WHAT YOU HAVE TO DO – Starting at the row that contains "X. Bind. Laale - Løvenørn (93, 1081)" and ending at the final row below, lay out those rows as a numbered list with any blank lines left out.

++++

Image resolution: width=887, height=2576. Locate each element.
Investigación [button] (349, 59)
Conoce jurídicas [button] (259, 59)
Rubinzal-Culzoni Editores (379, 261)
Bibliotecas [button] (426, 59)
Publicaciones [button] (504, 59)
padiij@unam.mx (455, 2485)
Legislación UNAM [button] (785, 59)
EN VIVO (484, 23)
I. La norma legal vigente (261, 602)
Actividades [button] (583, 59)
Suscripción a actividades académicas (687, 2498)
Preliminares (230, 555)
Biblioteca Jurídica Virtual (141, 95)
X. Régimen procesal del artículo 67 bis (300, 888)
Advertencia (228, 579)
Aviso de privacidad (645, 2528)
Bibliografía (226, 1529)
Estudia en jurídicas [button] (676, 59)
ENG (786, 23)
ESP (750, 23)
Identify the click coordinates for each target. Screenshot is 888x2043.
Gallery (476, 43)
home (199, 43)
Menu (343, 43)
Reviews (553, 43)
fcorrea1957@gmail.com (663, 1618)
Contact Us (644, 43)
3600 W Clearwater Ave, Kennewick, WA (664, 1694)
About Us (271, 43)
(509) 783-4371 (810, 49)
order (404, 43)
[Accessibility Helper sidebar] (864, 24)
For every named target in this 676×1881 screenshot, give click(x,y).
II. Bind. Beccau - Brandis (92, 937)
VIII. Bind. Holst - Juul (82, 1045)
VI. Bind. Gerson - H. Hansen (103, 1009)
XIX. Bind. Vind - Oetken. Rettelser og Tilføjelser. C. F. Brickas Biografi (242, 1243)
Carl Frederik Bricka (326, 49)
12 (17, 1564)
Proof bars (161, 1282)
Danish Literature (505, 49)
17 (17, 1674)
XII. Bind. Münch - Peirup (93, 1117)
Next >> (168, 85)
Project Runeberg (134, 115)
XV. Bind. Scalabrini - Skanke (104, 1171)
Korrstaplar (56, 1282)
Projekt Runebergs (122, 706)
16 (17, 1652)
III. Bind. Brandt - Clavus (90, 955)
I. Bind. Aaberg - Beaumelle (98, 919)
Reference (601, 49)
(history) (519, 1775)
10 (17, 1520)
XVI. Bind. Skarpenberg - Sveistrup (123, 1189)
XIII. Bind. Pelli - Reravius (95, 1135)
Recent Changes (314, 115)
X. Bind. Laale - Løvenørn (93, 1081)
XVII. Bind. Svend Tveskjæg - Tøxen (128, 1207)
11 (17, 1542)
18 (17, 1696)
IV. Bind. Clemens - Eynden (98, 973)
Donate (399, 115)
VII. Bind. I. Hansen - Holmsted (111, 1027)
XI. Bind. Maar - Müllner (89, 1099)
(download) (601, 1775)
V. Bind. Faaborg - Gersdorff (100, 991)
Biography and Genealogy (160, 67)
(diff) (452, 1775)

++++

SOLUTION TO THE EXERCISE –
1. X. Bind. Laale - Løvenørn (93, 1081)
2. XVII. Bind. Svend Tveskjæg - Tøxen (128, 1207)
3. 11 (17, 1542)
4. 18 (17, 1696)
5. IV. Bind. Clemens - Eynden (98, 973)
6. Donate (399, 115)
7. VII. Bind. I. Hansen - Holmsted (111, 1027)
8. XI. Bind. Maar - Müllner (89, 1099)
9. (download) (601, 1775)
10. V. Bind. Faaborg - Gersdorff (100, 991)
11. Biography and Genealogy (160, 67)
12. (diff) (452, 1775)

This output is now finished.